Raising Children,  Real Talk Parenting

Talking to My Daughter About Kissing

Parenting is a minefield.  You’re walking along a nice path, enjoying the day and thinking everything is going pretty smoothly.  Then, BOOM!!  Suddenly you’re thrown into a mass of confusion, and what-the-hecks, and what-do-I-do-nows.  One minute you feel like you’re doing this whole mom thing pretty well, and then your nine year old daughter asks you on the way home from church what the right age is to start kissing boys.

Say, what?

what to tell young children about kissing

Why is she asking that?  What has she been watching?  What has she been reading?  What has she heard, or seen or been thinking about?  I’m not ready to have “the talk” with her.  I have all of these books about it in my Amazon cart, but I haven’t ordered them yet!  She’s only NINE, for goodness sake!  I thought I had plenty of time.

After a mutual look of panic between me and her father, I decided to suck it up and step into the breach.

Me: Why do you ask?

Layla: I heard somewhere that it’s 13.  Is it true you’re not supposed to kiss boys until you’re 13?

Me:  Here’s the thing about kissing.  You know how when you’re with your best friend and you share pieces of yourself with her?   You share your secrets and your feelings and the things that are important to you?

Layla: Yes…

Me:  Well, when you do that, when you care about someone, you give them a piece of yourself.  Kissing is like that.  When you kiss a boy, you’re giving a piece of yourself to him.  You care about him enough to share that piece, a piece that you won’t get back.  Just like choosing good friends – friends that can be trusted to take care of the pieces of you – kissing should only be with a boy that you can trust to take care of a piece of you.
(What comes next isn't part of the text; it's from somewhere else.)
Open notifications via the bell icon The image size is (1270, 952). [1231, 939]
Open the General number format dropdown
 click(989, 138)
Layla:  Ok, I understand that.

Me:  Well if you think about it, some day when you get married, you’ll be giving yourself to your husband, right?  He’ll be your best friend, the one that you give all your kisses and all of your pieces to.  If you’ve given away a lot of pieces to different boys along the way, you’ll have less to give to your husband.

I don’t know if that was the right answer, but it seemed to satisfy her for the moment.  There’s so much out there these days.  So many books, movies, shows and opinions.  There are magazines, music videos, pictures and gossip among friends.  I’ve realized that I need to be on my A-game.  I can’t just assume that she won’t start thinking about things like this now just because I didn’t at her age. It’s true that kissing is relatively innocent, but it sure does lead to things that are far less innocent. The world has changed, and our kids are exposed to so much stuff that I had no clue about when I was growing up.  If I want to make sure my children get the right answers, I need to be prepared now to give those answers to them.  I suppose I’ll be emptying that Amazon cart tonight.
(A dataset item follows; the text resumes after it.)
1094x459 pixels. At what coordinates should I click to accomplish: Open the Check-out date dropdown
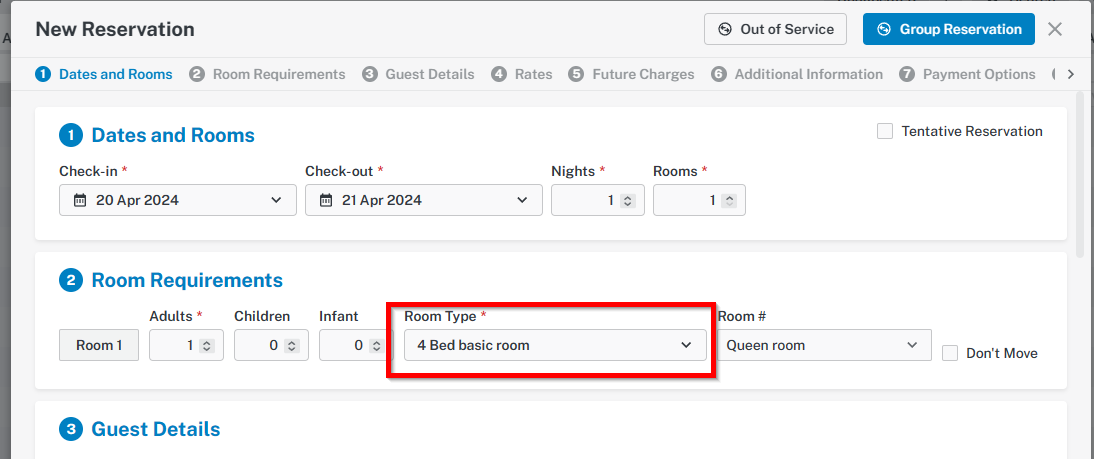tap(424, 200)
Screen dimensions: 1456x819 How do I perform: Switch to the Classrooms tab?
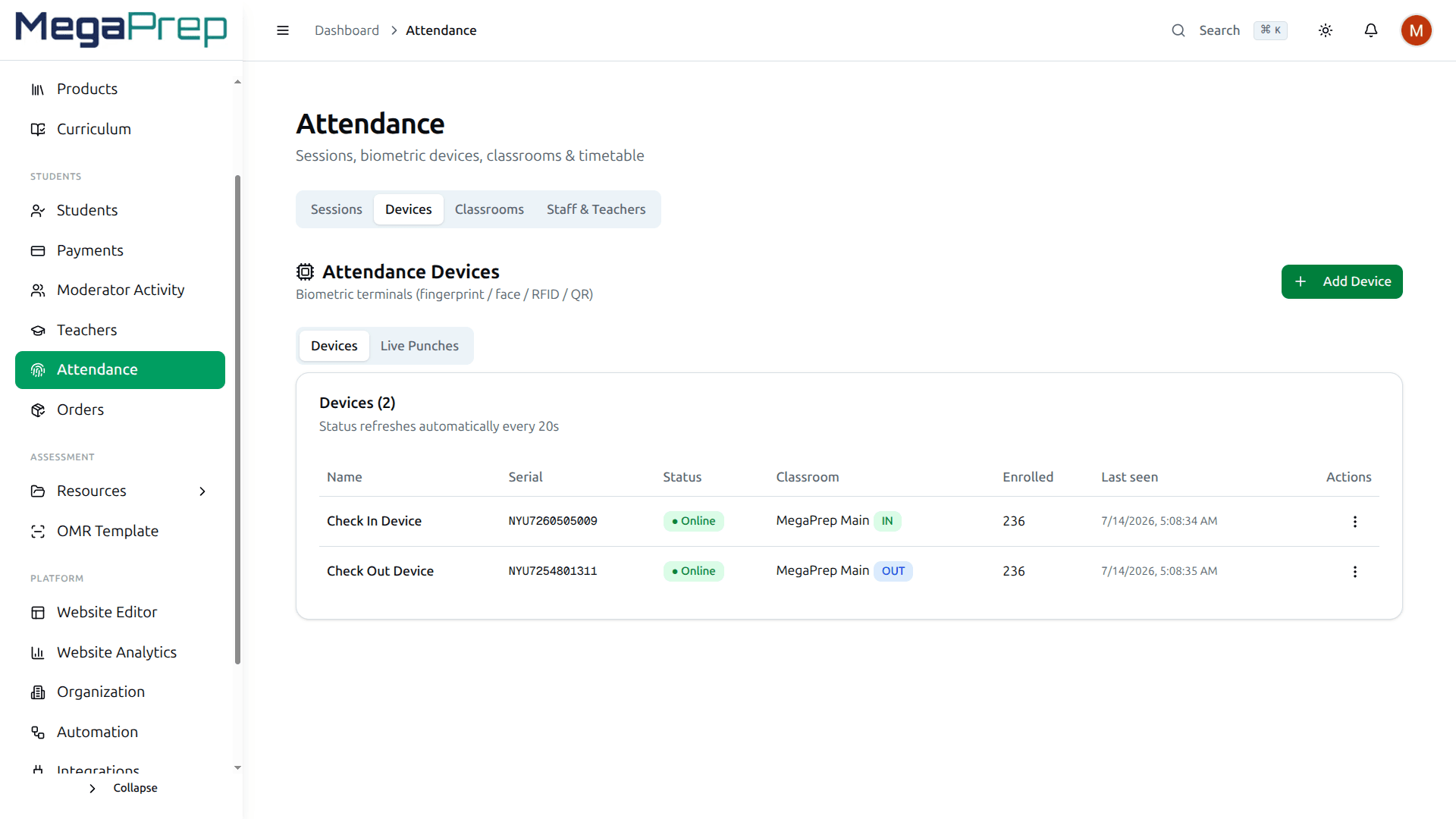489,209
Update: I talked to a good friend about this not long ago. She mentioned that as she grew up in the church, she experienced a lot of guilt and condemnation around things having to do with intimacy and boys. I would say, in response to that, that it’s important to make sure you have a relationship of grace with your children, and that you emphasize the amazing gift of grace that God gives us. I wouldn’t want my daughter to think that if she kisses a boy too young or even if she kisses one not her husband that she is then unclean or unforgivable. I don’t believe that is true at all. You can’t read the gospel and believe that. However, I do think we need to be up front and honest about the sacredness of true intimacy. We need to tell our children, even from a young age, that it’s important to give meaningful thought and consideration about the people that we allow that close to our lives – whether it’s a friend, mentor or boyfriend.